**** Data supplied ****

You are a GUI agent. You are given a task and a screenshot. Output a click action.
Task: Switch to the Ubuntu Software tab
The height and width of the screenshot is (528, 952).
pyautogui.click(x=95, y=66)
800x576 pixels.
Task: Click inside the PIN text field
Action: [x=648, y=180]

****

* **Required work**:
Rewrite the rows above, changing "screenshot" to "screen capture" wherever it occurs and leaving everything else as it is.

* **Exercise result**:
You are a GUI agent. You are given a task and a screen capture. Output a click action.
Task: Switch to the Ubuntu Software tab
The height and width of the screen capture is (528, 952).
pyautogui.click(x=95, y=66)
800x576 pixels.
Task: Click inside the PIN text field
Action: [x=648, y=180]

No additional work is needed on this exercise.